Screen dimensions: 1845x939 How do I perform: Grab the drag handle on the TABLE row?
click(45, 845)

::::

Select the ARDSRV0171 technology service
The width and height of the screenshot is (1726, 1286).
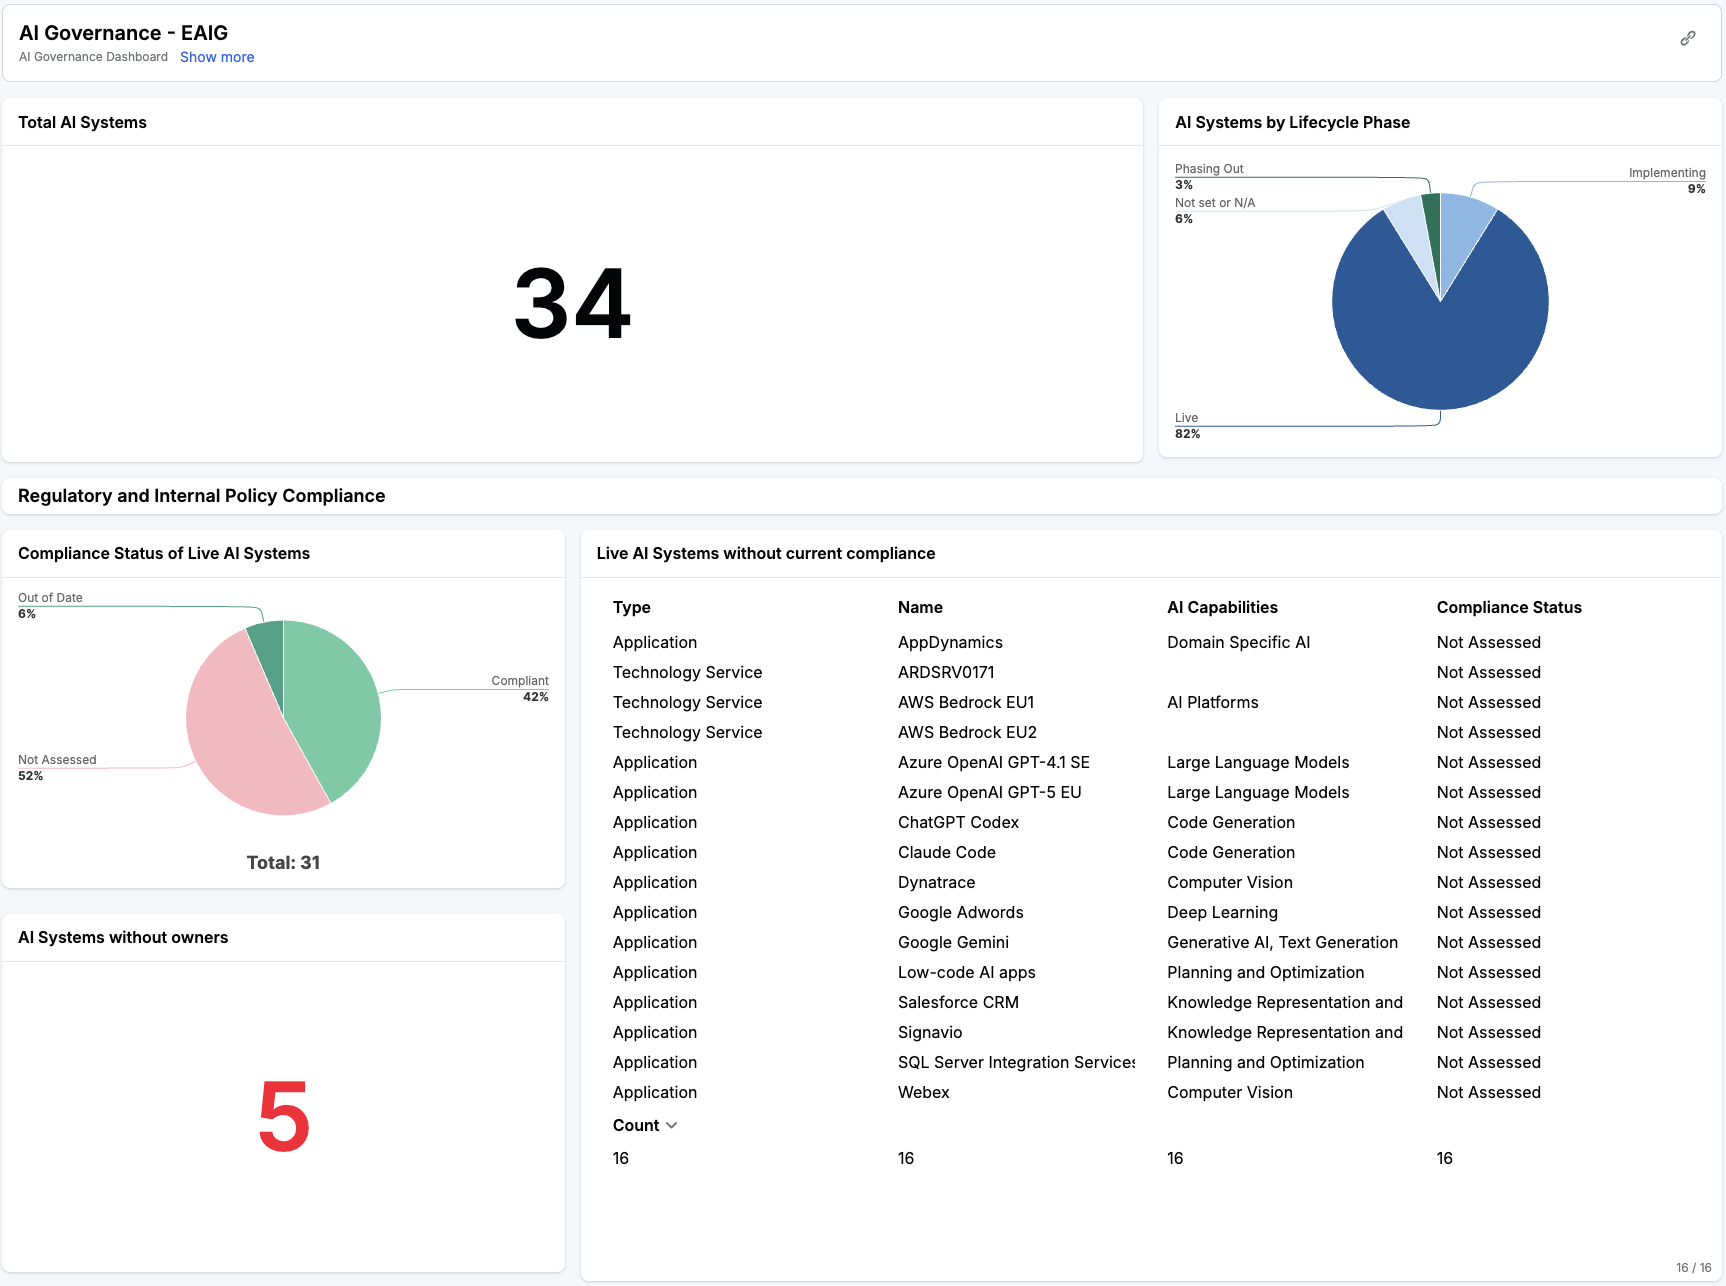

::::

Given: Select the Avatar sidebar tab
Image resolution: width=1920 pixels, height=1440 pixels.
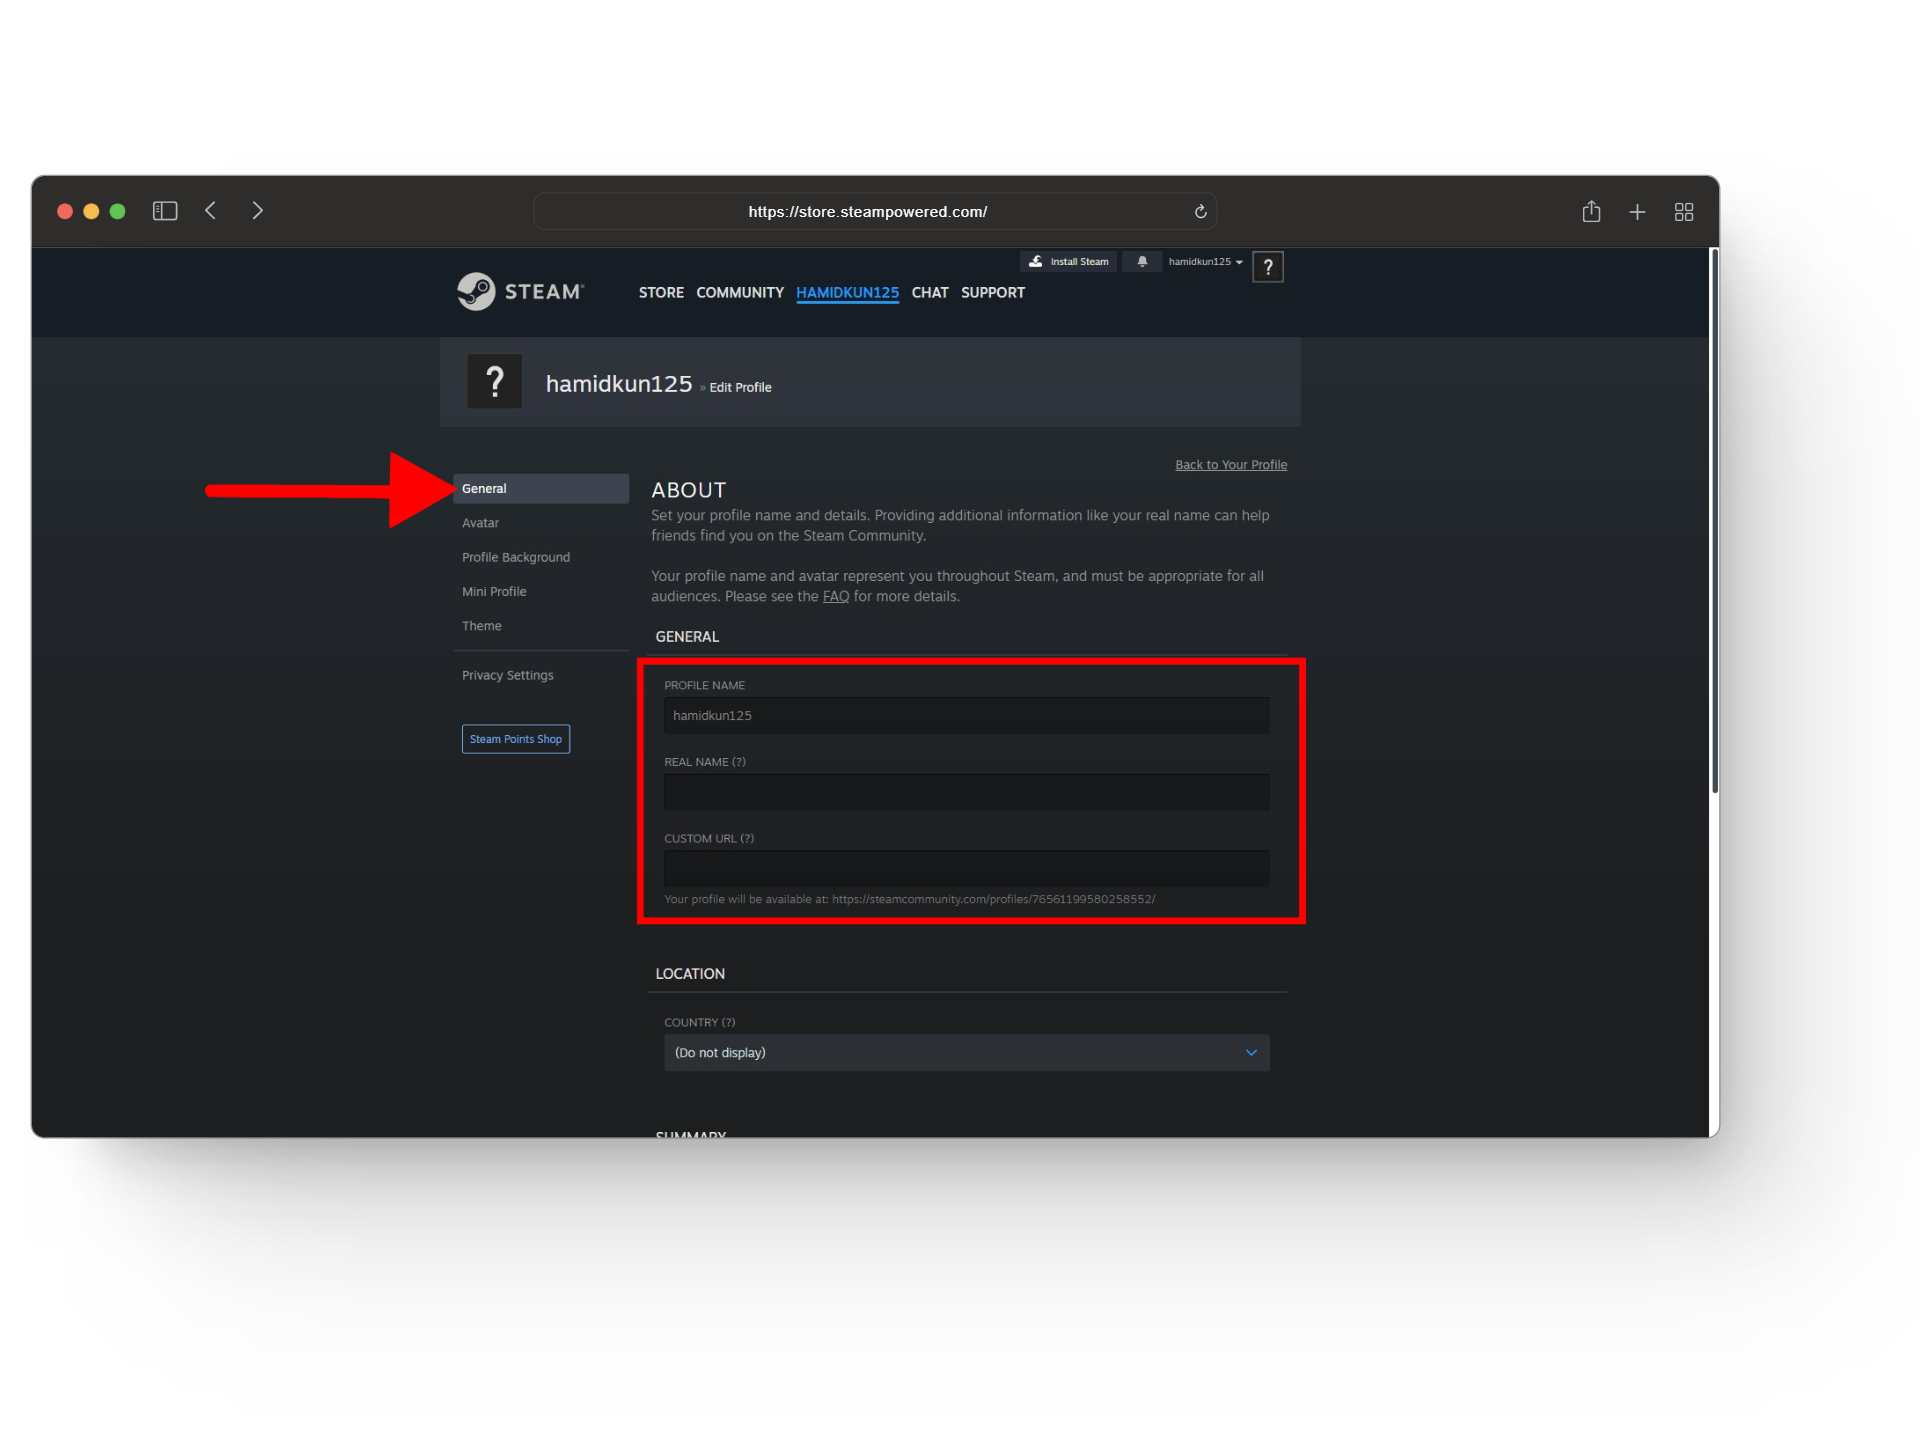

::::

> _WHAT THE EXERCISE ASKS_: Look through the records above for the string "Select", then copy every line that has it.

> _TASK OUTPUT_:
Select the ARDSRV0171 technology service
Given: Select the Avatar sidebar tab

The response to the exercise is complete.